Shinola and Jocks&Nerds came together to create a unique project exploring the importance of craft in the 21st century and how it can help build and shape communities both locally and globally. We met up with five Americans, all now living in the UK, to see what makes them tick and why they like to get their hands dirty.

Raashid Hooks, tailor, The Hooks Company, London

Where are you from?
New York by way of Chicago.

How did you end up working as a tailor?
I used to sell suits; I developed a real love and admiration for them so it seemed like a natural progression.

What makes your job special to you?
I really love the close interaction with people. Getting to know clients and their families is a great part of the business.

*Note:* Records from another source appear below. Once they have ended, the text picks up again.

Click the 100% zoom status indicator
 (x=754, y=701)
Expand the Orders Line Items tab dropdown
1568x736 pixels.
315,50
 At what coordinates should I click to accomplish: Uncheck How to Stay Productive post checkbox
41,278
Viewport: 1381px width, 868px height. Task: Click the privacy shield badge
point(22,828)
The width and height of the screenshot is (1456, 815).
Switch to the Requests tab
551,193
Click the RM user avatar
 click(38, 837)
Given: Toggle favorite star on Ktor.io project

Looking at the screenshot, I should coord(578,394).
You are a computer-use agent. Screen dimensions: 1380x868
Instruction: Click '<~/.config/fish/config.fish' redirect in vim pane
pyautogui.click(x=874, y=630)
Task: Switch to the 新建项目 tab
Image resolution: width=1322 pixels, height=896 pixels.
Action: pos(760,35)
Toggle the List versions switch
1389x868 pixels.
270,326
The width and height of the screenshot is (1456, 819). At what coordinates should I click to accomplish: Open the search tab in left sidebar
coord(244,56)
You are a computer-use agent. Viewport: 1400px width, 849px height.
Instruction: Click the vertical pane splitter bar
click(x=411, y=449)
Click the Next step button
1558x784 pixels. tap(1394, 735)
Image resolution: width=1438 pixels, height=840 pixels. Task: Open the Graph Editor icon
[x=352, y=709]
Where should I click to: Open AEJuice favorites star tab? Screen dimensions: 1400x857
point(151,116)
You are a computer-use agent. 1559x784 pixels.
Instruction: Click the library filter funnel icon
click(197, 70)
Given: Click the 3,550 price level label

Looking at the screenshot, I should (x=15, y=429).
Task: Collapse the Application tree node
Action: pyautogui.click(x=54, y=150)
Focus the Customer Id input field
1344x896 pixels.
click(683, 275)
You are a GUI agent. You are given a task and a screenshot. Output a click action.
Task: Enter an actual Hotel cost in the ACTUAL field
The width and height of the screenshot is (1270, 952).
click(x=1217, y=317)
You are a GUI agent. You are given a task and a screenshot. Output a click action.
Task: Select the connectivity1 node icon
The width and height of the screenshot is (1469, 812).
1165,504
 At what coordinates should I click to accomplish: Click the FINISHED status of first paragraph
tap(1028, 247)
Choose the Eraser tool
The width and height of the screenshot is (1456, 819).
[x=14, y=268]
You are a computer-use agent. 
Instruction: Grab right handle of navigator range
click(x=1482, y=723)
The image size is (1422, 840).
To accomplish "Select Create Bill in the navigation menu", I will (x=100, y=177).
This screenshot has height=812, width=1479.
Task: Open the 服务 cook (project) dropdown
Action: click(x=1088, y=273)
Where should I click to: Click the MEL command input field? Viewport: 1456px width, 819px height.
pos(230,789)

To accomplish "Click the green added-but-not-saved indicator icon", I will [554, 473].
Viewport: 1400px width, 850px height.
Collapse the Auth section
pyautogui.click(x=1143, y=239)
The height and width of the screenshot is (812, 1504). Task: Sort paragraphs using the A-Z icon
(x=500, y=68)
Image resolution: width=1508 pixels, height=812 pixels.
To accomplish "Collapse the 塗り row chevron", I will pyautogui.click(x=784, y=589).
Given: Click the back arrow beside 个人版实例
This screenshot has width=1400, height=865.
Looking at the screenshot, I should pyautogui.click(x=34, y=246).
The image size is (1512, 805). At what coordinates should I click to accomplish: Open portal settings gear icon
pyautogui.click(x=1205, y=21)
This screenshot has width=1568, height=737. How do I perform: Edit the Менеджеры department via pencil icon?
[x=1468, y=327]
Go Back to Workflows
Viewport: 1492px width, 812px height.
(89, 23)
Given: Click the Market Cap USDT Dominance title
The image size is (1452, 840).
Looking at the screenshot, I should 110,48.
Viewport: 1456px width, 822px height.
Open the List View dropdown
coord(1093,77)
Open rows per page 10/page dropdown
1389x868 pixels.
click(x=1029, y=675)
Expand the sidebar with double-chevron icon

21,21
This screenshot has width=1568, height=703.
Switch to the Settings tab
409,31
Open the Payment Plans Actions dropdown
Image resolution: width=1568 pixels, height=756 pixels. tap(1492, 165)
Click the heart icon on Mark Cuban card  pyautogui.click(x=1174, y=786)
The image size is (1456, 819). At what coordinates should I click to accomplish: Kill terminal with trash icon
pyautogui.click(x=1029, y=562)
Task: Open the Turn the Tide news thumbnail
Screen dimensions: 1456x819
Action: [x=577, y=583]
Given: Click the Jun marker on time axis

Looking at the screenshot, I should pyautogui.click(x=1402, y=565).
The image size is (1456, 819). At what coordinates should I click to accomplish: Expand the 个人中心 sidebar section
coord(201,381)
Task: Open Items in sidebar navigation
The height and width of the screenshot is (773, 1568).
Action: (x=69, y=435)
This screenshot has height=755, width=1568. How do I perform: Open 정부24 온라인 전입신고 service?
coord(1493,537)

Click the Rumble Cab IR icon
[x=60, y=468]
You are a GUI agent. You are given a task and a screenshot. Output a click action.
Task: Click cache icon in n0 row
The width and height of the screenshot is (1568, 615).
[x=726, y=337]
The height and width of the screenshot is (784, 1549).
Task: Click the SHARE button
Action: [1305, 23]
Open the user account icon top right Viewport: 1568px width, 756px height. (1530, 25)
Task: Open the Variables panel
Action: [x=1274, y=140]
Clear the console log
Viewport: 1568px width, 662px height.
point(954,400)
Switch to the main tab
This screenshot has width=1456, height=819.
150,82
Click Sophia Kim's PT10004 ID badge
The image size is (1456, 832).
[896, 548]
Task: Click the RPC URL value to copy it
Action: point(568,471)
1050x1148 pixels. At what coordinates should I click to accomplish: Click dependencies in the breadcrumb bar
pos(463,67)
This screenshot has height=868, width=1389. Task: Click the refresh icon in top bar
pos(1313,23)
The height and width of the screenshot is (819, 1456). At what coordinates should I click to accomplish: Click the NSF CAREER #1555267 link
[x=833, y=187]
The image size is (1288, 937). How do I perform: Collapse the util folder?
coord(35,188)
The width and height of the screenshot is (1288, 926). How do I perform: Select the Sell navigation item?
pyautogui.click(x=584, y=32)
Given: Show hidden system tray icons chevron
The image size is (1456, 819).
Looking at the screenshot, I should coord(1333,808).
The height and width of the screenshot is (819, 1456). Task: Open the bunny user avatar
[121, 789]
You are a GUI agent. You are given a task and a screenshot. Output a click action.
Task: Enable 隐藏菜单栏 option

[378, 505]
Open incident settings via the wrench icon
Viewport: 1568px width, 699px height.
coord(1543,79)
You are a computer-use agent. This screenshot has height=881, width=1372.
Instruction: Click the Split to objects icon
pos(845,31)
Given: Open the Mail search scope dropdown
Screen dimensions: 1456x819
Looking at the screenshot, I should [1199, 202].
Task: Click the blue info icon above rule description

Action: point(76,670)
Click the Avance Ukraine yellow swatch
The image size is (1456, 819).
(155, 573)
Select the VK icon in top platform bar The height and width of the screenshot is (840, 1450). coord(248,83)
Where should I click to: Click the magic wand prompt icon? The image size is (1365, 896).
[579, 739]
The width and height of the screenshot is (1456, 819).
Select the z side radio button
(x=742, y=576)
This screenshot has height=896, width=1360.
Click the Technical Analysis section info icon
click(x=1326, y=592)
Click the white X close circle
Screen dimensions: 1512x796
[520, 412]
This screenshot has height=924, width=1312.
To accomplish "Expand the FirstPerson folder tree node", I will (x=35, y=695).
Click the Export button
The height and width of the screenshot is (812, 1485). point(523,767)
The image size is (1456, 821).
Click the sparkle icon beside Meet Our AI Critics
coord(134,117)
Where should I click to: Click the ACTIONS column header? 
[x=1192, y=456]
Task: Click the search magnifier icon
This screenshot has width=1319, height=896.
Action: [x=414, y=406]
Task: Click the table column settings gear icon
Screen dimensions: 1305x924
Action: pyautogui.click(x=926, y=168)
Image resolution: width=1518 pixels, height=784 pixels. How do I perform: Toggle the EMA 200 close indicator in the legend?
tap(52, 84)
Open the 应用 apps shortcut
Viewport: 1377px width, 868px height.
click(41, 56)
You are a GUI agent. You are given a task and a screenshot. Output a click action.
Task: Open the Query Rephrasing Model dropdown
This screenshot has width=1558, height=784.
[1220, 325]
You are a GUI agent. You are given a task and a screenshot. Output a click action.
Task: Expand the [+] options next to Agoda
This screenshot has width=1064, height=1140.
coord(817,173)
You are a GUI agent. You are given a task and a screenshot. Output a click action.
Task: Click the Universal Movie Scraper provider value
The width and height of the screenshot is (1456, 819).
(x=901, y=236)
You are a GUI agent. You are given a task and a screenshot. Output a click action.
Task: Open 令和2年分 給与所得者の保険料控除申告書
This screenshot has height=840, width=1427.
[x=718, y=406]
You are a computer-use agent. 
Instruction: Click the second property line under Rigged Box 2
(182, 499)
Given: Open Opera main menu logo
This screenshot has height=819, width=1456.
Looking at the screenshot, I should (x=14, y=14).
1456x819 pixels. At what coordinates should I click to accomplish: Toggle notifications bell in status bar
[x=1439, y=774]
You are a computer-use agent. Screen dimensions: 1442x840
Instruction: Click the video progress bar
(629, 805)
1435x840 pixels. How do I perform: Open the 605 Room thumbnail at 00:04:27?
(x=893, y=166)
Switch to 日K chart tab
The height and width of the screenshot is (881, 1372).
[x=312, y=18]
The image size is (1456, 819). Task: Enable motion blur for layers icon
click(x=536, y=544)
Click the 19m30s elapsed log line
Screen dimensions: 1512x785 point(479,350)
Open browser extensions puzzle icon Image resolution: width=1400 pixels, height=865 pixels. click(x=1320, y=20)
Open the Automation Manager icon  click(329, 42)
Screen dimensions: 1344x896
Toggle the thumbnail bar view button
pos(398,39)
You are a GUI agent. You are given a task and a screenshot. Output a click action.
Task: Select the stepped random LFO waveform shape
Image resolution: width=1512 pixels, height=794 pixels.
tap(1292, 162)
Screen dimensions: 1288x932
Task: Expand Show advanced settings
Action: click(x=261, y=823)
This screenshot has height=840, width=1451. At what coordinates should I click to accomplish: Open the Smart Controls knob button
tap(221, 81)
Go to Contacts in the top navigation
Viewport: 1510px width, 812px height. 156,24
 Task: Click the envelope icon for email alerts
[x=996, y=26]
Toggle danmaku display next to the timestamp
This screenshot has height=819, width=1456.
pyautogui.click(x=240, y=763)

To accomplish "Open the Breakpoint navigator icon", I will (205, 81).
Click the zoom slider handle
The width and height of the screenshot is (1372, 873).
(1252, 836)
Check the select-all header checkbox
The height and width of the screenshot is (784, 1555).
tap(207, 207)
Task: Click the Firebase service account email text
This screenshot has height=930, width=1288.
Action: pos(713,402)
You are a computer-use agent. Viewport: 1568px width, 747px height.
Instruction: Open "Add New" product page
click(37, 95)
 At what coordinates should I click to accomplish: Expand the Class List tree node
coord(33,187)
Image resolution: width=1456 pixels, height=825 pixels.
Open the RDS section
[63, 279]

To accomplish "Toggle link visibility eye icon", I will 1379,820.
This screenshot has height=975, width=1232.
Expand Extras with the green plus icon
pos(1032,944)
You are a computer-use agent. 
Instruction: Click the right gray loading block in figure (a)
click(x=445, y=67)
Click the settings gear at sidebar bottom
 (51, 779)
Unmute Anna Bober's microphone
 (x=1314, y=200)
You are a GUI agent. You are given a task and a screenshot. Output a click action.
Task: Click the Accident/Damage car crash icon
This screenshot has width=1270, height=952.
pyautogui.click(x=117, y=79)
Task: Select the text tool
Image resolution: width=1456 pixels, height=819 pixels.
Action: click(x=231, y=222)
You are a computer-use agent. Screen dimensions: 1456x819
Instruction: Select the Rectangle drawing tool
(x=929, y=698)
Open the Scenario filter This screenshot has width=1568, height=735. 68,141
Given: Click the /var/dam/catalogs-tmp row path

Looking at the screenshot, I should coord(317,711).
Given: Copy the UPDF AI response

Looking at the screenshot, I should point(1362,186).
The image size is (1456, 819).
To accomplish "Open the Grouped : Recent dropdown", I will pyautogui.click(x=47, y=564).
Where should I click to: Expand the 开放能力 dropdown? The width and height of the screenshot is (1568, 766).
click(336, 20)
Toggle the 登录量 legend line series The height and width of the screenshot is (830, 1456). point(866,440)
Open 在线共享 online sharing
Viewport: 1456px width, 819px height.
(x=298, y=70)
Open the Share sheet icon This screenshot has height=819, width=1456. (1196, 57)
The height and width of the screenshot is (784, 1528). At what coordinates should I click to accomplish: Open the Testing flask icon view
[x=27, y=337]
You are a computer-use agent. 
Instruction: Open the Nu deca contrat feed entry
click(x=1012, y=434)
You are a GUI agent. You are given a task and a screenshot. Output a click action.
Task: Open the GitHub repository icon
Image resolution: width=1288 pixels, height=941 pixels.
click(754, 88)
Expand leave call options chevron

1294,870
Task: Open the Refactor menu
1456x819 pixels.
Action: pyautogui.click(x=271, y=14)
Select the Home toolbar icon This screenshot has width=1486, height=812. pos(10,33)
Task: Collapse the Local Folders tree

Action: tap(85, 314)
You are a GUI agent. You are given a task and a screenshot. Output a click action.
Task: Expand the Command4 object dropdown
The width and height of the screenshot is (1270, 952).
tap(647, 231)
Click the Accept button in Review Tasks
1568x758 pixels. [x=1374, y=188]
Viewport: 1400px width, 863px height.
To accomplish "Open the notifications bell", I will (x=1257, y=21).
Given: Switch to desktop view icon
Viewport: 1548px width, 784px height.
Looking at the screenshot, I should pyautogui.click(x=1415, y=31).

Is there a community aspect to your profession?
I’m part of a growing community of young tailors opening their own ateliers. A fine, tailored suit doesn’t necessarily have to be made on Savile Row.

Why did you come to Britain to work?
It’s the home of tailoring.

How do the UK and USA differ?
Brits tend to be more reserved and measured and Americans more bold and direct.

Any similarities?
Both are very proud of their heritage. I’d also say they are assertive and ambitious.

Why do you think there is a resurgence in craft in the 21st century and why is that important?
Everything goes in cycles. Craft never really disappeared; people just stopped paying attention. More importantly, I think we are a bit tired of mass-produced goods; people want more value for their money.

As someone dedicated to working with traditional skills, why are they important in the 21st century? 
Traditional skills lend themselves to social interaction. Technology and big corporations wield a lot of influence today. As a result, day-to-day physical interaction has diminished. Craftsmanship serves to remind us that we are capable of creating beautiful things - inspiring and connecting people. It’s important that these traditions carry on.